In a new study which examined data from 2,256 participants of the Jackson Heart Study, a longitudinal cohort study of cardiovascular disease risks in African-American men and women living in the Jackson, Miss., area, researchers examined the association between the psychological stress of financial hardship and CHD in this population and found that African Americans who experienced moderate to high financial stress had an increased risk of developing heart disease compared to those who did not report such stress.
Researchers analyzed data from 2000 to 2012 from participants who did not have evidence of heart disease at the beginning of the study. Participants were asked to rate the stress they experienced in several areas, including financial hardship, such as having problems paying bills or running out of pocket money. Participants rated the severity of each experience of stress due to finances on a 7-point scale, which the researchers then used to categorize the total level of stress due to finances participants reported at the onset of the study.
Researchers simultaneously analyzed other participant characteristics and behaviors thought to lead to heart disease, including their physical activity and smoking behavior; the presence of chronic conditions including hypertension, high cholesterol, diabetes, and depression; whether participants had access to health care; and social issues such as education and income.
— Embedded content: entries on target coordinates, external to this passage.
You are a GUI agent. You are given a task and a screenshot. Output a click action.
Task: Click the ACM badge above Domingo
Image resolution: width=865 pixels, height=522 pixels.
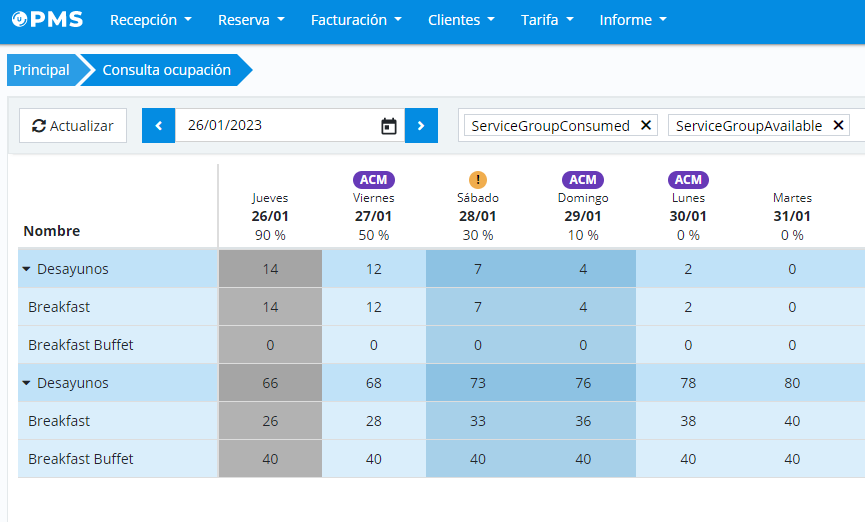pyautogui.click(x=583, y=180)
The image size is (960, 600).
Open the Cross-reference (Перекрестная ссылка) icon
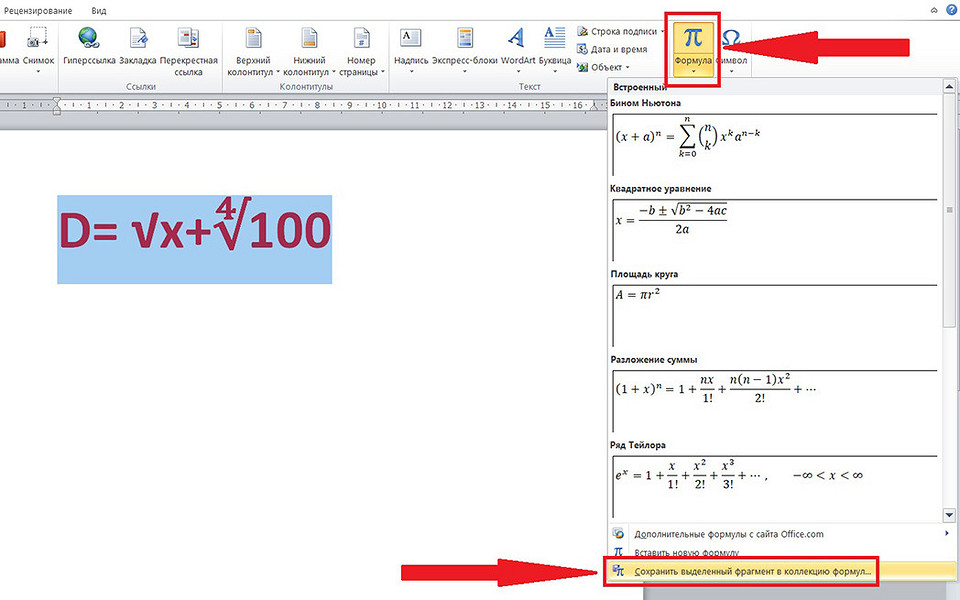[x=188, y=39]
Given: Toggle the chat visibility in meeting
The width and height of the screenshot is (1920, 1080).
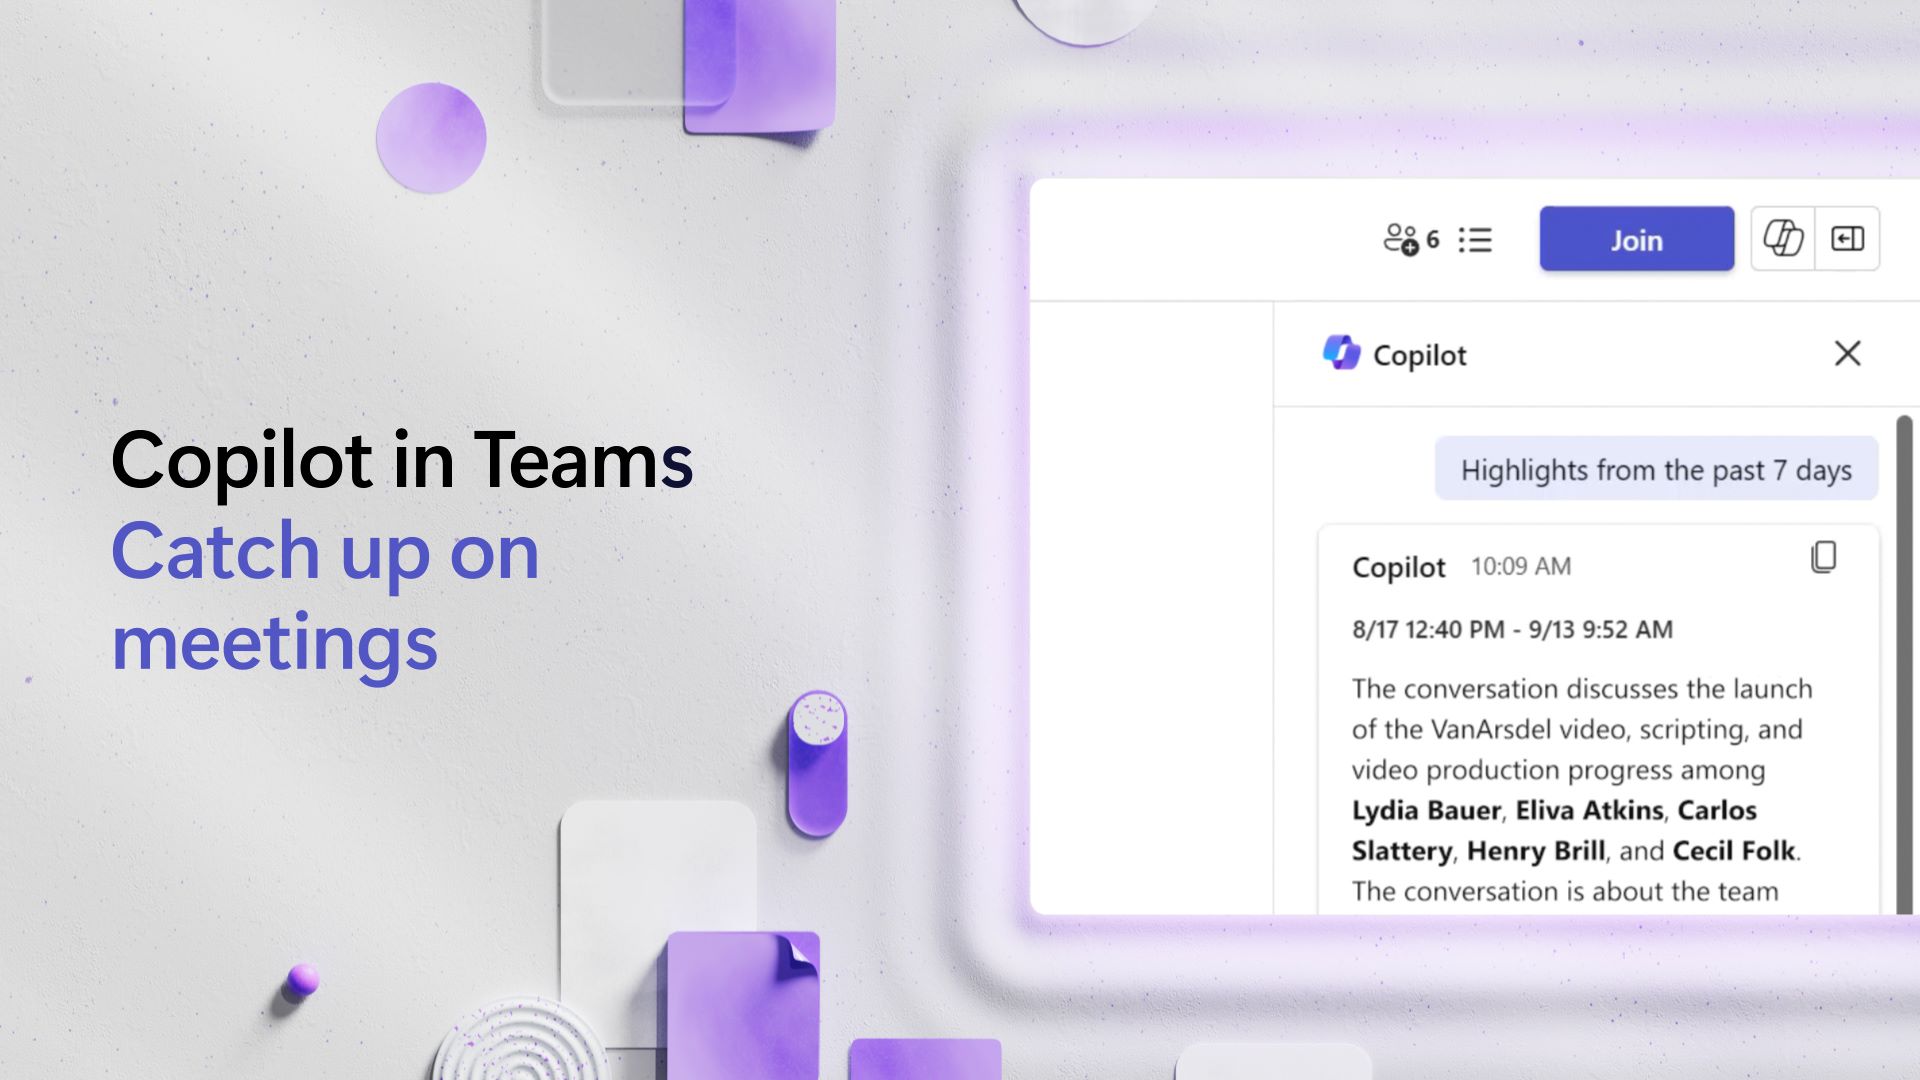Looking at the screenshot, I should 1847,239.
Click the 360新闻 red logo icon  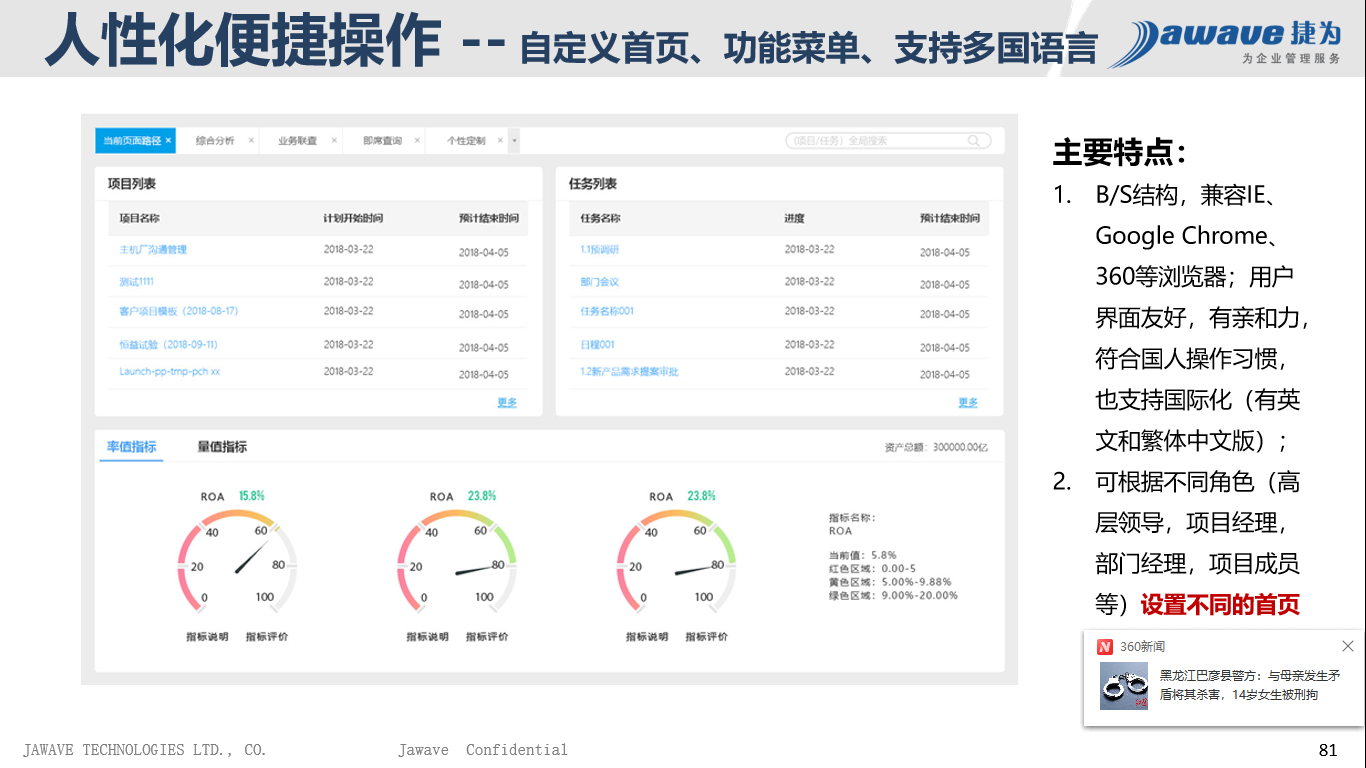(1105, 647)
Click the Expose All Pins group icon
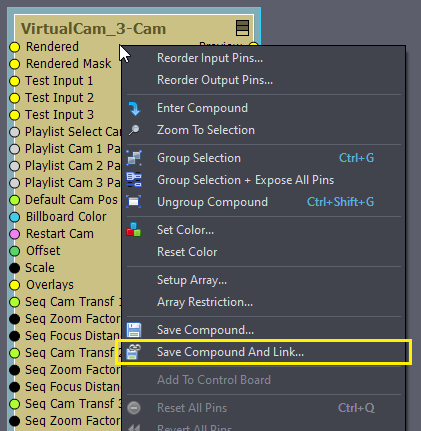421x431 pixels. pyautogui.click(x=134, y=180)
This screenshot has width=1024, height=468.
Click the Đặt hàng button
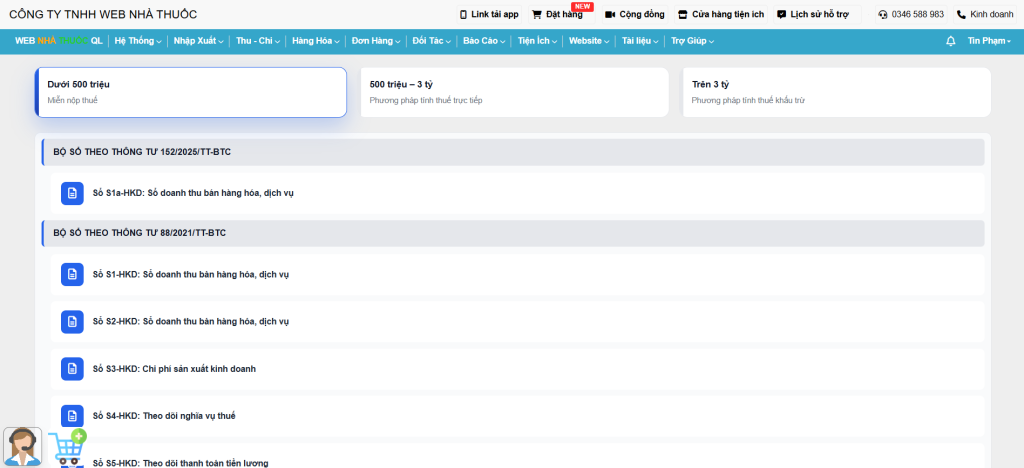(557, 15)
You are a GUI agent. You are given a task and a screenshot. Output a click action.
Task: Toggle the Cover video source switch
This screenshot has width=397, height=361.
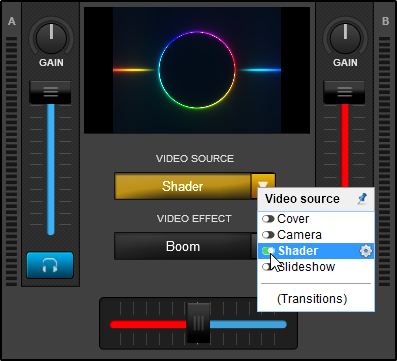pyautogui.click(x=268, y=219)
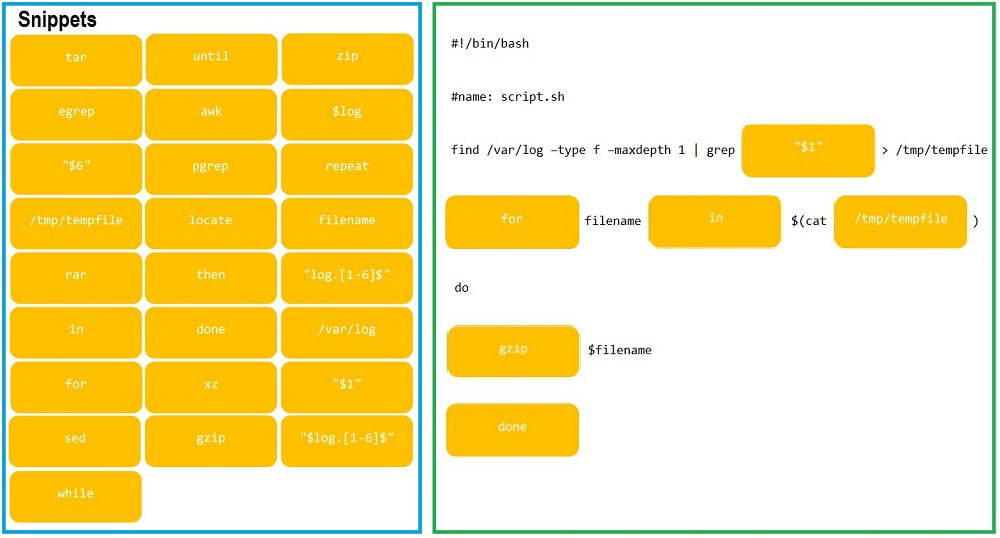The image size is (1000, 538).
Task: Click the placed "$1" block after grep
Action: pos(808,150)
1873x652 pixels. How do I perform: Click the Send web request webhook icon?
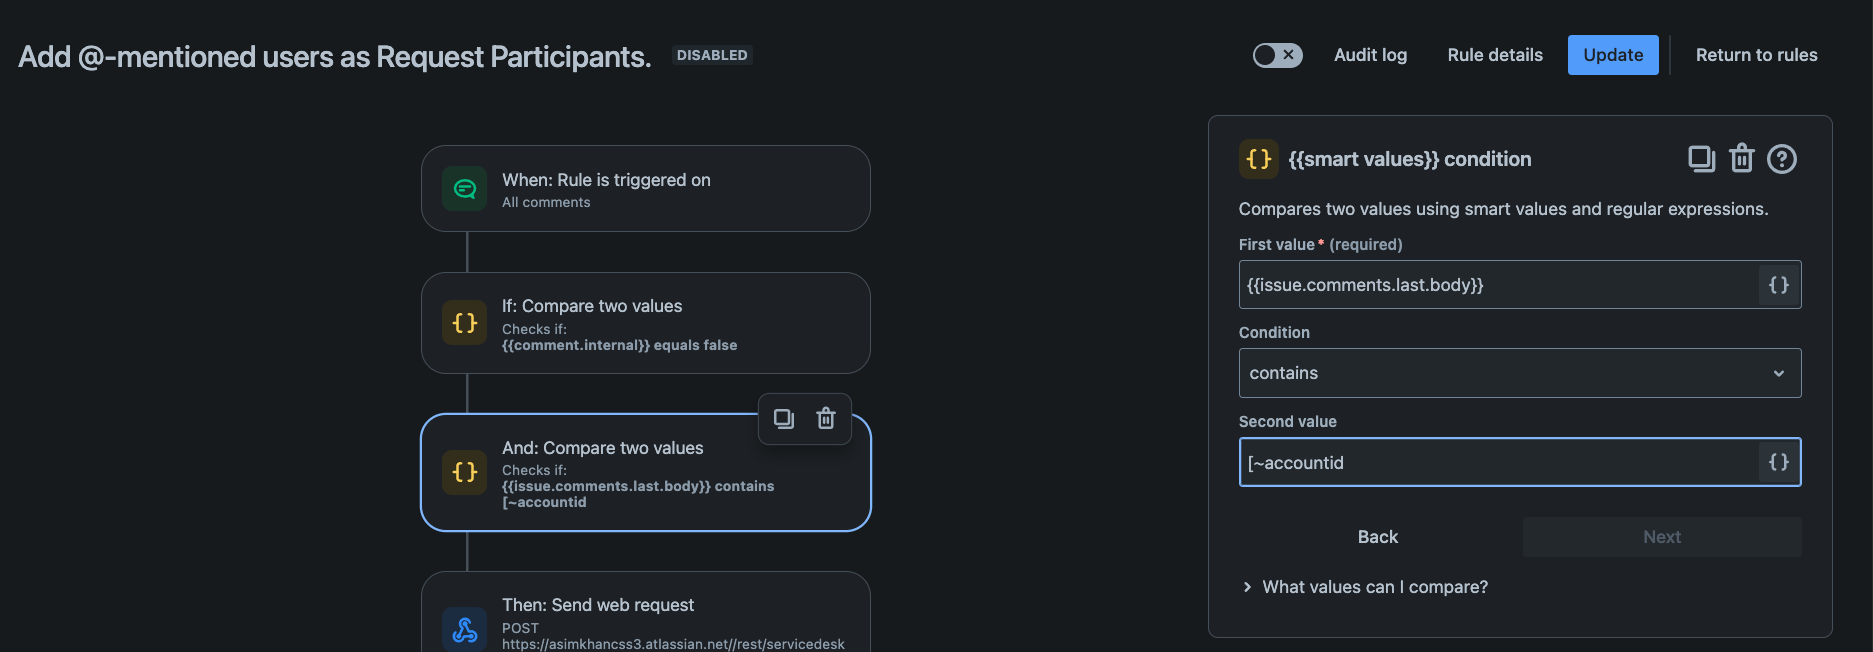coord(465,629)
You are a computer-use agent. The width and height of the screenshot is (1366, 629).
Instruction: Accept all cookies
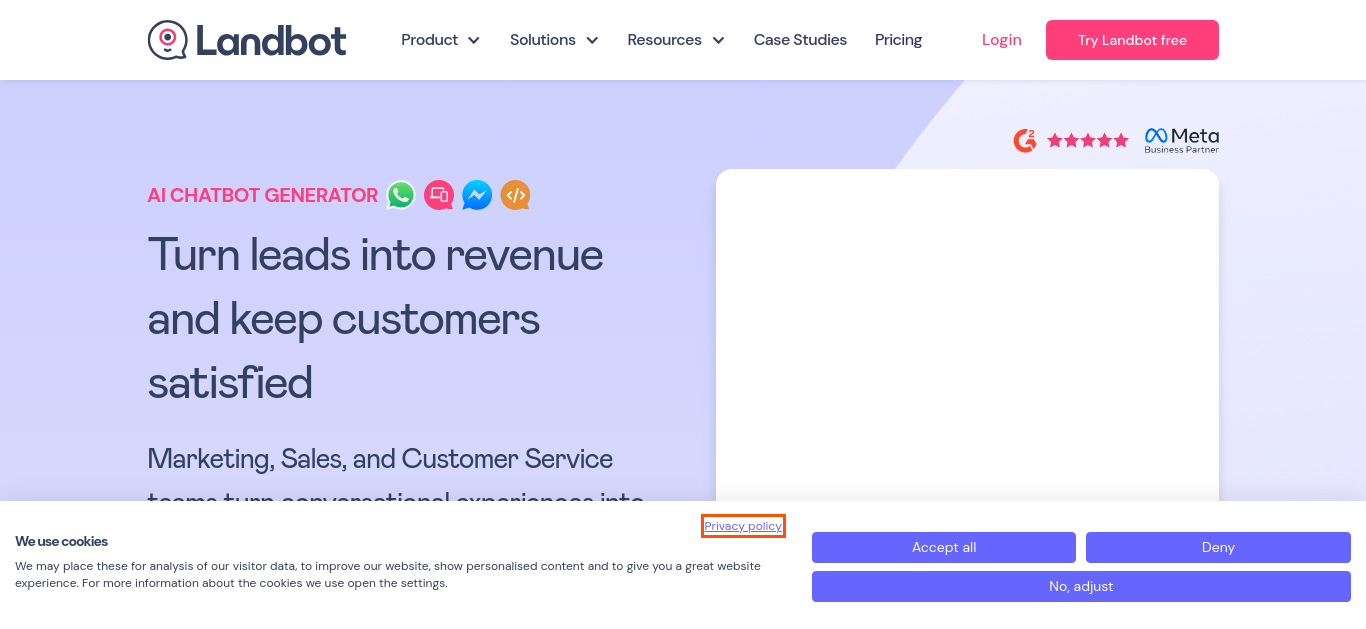coord(944,547)
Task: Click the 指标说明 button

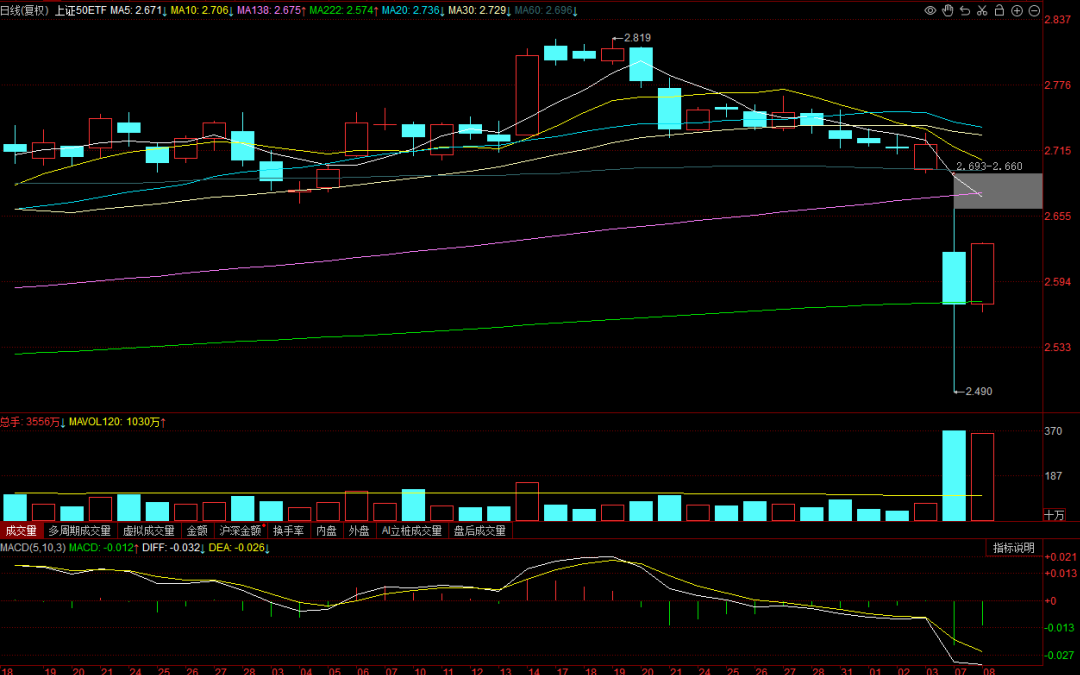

After considering each of these factors, it was found that African-American men and women who experienced moderate-to-high financial stress had almost three times the risk of heart disease events including heart attacks and procedures to investigate or treat heart disease than those who did not experience financial stress. Individuals with mild financial stress had nearly two times the risk of developing heart disease than those unaffected by stress. The combination of three key factors depression, smoking, and diabetes appeared to explain some of the connection between financial stress and heart disease risk.
The study was limited to drawing associations in the data and did not prove a causal connection between stress and heart disease risk. The authors were also not able to determine whether short-term or long-term exposures to stress were enough to raise heart disease risk. Importantly, the findings were limited to those who were willing to report their stress to researchers.
Still, researchers conclude the results should prompt deeper investigation into the role of economic stress on disease risk and encourage policies to reduce these stressors.
"The information from this study covered experiences men and women had during the recession of 2007 and beyond," Clark said. "As we think about policies to prevent heart disease, we need to know a lot more about how economic volatility and financial stress may be connected to heart disease so that we can prevent unnecessary stress that may affect heart health."